**Activity**
Write out every entry exactly as it stands.
··· Records provided ···
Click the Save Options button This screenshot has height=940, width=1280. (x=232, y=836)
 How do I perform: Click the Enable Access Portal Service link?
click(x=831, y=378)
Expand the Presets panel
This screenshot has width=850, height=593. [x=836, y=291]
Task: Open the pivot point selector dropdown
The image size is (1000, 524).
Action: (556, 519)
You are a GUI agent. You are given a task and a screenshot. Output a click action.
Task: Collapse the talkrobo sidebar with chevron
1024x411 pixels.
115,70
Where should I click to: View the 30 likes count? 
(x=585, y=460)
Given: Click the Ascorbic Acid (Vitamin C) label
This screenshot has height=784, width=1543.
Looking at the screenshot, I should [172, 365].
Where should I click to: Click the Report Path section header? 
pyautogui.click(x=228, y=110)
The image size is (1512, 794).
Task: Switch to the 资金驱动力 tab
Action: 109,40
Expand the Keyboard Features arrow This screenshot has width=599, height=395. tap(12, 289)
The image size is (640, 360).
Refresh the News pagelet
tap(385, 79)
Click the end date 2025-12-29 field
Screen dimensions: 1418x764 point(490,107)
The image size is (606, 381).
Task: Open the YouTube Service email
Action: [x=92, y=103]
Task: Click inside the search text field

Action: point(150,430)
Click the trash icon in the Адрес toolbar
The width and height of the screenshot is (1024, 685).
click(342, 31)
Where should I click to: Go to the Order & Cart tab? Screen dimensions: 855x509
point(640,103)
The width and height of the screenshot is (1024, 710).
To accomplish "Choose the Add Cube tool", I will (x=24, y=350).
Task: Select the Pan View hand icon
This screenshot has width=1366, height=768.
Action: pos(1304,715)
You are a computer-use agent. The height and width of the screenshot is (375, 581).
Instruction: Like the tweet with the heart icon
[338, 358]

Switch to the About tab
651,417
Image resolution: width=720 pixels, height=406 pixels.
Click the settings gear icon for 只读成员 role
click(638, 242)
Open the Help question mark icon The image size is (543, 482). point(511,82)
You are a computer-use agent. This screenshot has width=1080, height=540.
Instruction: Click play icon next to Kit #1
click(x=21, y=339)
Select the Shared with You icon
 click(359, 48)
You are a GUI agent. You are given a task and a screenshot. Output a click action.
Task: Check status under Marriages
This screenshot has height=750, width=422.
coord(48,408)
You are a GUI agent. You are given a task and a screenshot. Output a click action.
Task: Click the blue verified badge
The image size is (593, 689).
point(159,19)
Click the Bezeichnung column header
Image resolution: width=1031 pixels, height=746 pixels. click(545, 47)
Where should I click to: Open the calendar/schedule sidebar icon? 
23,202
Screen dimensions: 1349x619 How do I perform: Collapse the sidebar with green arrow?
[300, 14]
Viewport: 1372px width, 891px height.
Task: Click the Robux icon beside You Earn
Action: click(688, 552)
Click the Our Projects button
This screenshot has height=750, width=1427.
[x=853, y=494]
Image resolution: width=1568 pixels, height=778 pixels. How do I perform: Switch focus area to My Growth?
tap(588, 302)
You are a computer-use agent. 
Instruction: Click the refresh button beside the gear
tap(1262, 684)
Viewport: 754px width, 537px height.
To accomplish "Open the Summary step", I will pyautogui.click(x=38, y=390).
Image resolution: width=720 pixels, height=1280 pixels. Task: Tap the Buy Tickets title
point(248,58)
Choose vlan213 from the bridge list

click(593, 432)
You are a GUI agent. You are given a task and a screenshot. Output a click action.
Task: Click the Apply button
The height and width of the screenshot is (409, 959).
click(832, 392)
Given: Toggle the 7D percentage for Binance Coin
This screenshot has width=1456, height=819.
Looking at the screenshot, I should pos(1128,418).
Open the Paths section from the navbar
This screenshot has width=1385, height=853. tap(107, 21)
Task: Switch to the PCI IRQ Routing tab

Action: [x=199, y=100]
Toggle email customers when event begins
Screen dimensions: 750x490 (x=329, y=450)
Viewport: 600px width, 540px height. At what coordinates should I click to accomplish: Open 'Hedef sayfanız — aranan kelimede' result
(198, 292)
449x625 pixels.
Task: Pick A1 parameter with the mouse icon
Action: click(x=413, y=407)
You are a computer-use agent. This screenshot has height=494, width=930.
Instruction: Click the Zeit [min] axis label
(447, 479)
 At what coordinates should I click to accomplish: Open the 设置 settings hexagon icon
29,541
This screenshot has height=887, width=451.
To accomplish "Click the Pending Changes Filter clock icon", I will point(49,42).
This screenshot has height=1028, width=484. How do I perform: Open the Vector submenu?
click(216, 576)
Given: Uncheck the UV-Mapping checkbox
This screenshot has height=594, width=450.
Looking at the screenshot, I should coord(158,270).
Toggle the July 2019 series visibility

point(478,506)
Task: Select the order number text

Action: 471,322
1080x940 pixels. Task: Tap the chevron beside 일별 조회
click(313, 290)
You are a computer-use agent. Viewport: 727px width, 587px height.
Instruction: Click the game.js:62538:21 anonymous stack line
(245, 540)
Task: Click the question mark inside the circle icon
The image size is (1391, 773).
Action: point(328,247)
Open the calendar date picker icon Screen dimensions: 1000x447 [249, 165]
···
**Task result**
Click the Save Options button This screenshot has height=940, width=1280. (x=232, y=836)
 How do I perform: Click the Enable Access Portal Service link?
click(x=831, y=378)
Expand the Presets panel
This screenshot has width=850, height=593. [x=836, y=291]
Task: Open the pivot point selector dropdown
The image size is (1000, 524).
Action: (556, 519)
You are a GUI agent. You are given a task and a screenshot. Output a click action.
Task: Collapse the talkrobo sidebar with chevron
1024x411 pixels.
115,70
Where should I click to: View the 30 likes count? 
(x=585, y=460)
Given: Click the Ascorbic Acid (Vitamin C) label
This screenshot has height=784, width=1543.
Looking at the screenshot, I should [172, 365].
Where should I click to: Click the Report Path section header? 
pyautogui.click(x=228, y=110)
The image size is (1512, 794).
Task: Switch to the 资金驱动力 tab
Action: 109,40
Expand the Keyboard Features arrow This screenshot has width=599, height=395. tap(12, 289)
The image size is (640, 360).
Refresh the News pagelet
tap(385, 79)
Click the end date 2025-12-29 field
Screen dimensions: 1418x764 point(490,107)
The image size is (606, 381).
Task: Open the YouTube Service email
Action: [x=92, y=103]
Task: Click inside the search text field

Action: point(150,430)
Click the trash icon in the Адрес toolbar
The width and height of the screenshot is (1024, 685).
click(342, 31)
Where should I click to: Go to the Order & Cart tab? Screen dimensions: 855x509
point(640,103)
The width and height of the screenshot is (1024, 710).
To accomplish "Choose the Add Cube tool", I will (x=24, y=350).
Task: Select the Pan View hand icon
This screenshot has width=1366, height=768.
Action: pos(1304,715)
You are a computer-use agent. The height and width of the screenshot is (375, 581).
Instruction: Like the tweet with the heart icon
[338, 358]

Switch to the About tab
651,417
Image resolution: width=720 pixels, height=406 pixels.
Click the settings gear icon for 只读成员 role
click(638, 242)
Open the Help question mark icon The image size is (543, 482). point(511,82)
You are a computer-use agent. This screenshot has width=1080, height=540.
Instruction: Click play icon next to Kit #1
click(x=21, y=339)
Select the Shared with You icon
 click(359, 48)
You are a GUI agent. You are given a task and a screenshot. Output a click action.
Task: Check status under Marriages
This screenshot has height=750, width=422.
coord(48,408)
You are a GUI agent. You are given a task and a screenshot. Output a click action.
Task: Click the blue verified badge
The image size is (593, 689).
point(159,19)
Click the Bezeichnung column header
Image resolution: width=1031 pixels, height=746 pixels. click(545, 47)
Where should I click to: Open the calendar/schedule sidebar icon? 
23,202
Screen dimensions: 1349x619 How do I perform: Collapse the sidebar with green arrow?
[300, 14]
Viewport: 1372px width, 891px height.
Task: Click the Robux icon beside You Earn
Action: click(688, 552)
Click the Our Projects button
This screenshot has height=750, width=1427.
[x=853, y=494]
Image resolution: width=1568 pixels, height=778 pixels. How do I perform: Switch focus area to My Growth?
tap(588, 302)
You are a computer-use agent. 
Instruction: Click the refresh button beside the gear
tap(1262, 684)
Viewport: 754px width, 537px height.
To accomplish "Open the Summary step", I will pyautogui.click(x=38, y=390).
Image resolution: width=720 pixels, height=1280 pixels. Task: Tap the Buy Tickets title
point(248,58)
Choose vlan213 from the bridge list

click(593, 432)
You are a GUI agent. You are given a task and a screenshot. Output a click action.
Task: Click the Apply button
The height and width of the screenshot is (409, 959).
click(832, 392)
Given: Toggle the 7D percentage for Binance Coin
This screenshot has width=1456, height=819.
Looking at the screenshot, I should pos(1128,418).
Open the Paths section from the navbar
This screenshot has width=1385, height=853. tap(107, 21)
Task: Switch to the PCI IRQ Routing tab

Action: [x=199, y=100]
Toggle email customers when event begins
Screen dimensions: 750x490 (x=329, y=450)
Viewport: 600px width, 540px height. At what coordinates should I click to accomplish: Open 'Hedef sayfanız — aranan kelimede' result
(198, 292)
449x625 pixels.
Task: Pick A1 parameter with the mouse icon
Action: click(x=413, y=407)
You are a computer-use agent. This screenshot has height=494, width=930.
Instruction: Click the Zeit [min] axis label
(447, 479)
 At what coordinates should I click to accomplish: Open the 设置 settings hexagon icon
29,541
This screenshot has height=887, width=451.
To accomplish "Click the Pending Changes Filter clock icon", I will point(49,42).
This screenshot has height=1028, width=484. How do I perform: Open the Vector submenu?
click(216, 576)
Given: Uncheck the UV-Mapping checkbox
This screenshot has height=594, width=450.
Looking at the screenshot, I should coord(158,270).
Toggle the July 2019 series visibility

point(478,506)
Task: Select the order number text

Action: 471,322
1080x940 pixels. Task: Tap the chevron beside 일별 조회
click(313, 290)
You are a computer-use agent. Viewport: 727px width, 587px height.
Instruction: Click the game.js:62538:21 anonymous stack line
(245, 540)
Task: Click the question mark inside the circle icon
The image size is (1391, 773).
Action: point(328,247)
Open the calendar date picker icon Screen dimensions: 1000x447 [249, 165]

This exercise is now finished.